Work to complete | Report how many lines in the data below hold the string "coordinates". Nothing else should appear in the answer.

Exercise input |
»»

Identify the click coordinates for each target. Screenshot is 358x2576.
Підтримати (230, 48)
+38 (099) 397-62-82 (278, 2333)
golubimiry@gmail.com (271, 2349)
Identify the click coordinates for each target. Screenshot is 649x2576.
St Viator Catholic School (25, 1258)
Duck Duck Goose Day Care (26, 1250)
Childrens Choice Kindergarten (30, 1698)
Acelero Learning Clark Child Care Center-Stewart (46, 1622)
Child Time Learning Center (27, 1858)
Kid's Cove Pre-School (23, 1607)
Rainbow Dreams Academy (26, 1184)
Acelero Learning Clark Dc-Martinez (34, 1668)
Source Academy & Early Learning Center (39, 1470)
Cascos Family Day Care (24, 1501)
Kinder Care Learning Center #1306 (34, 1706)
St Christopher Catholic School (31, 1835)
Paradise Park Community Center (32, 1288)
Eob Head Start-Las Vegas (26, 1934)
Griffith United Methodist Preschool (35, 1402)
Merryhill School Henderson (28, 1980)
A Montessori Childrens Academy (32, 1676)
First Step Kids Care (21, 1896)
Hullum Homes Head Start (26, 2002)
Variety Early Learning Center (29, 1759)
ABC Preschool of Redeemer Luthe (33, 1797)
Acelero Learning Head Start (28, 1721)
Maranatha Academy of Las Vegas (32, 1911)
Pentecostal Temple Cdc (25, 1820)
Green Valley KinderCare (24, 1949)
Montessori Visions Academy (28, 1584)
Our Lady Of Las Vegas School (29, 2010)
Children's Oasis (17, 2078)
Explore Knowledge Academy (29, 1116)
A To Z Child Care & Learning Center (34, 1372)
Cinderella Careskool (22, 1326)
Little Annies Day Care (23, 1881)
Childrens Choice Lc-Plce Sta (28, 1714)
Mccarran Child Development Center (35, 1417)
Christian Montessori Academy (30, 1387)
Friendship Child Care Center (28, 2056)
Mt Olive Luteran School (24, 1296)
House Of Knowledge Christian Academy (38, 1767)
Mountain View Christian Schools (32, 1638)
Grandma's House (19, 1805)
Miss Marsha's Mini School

««

Answer space | 2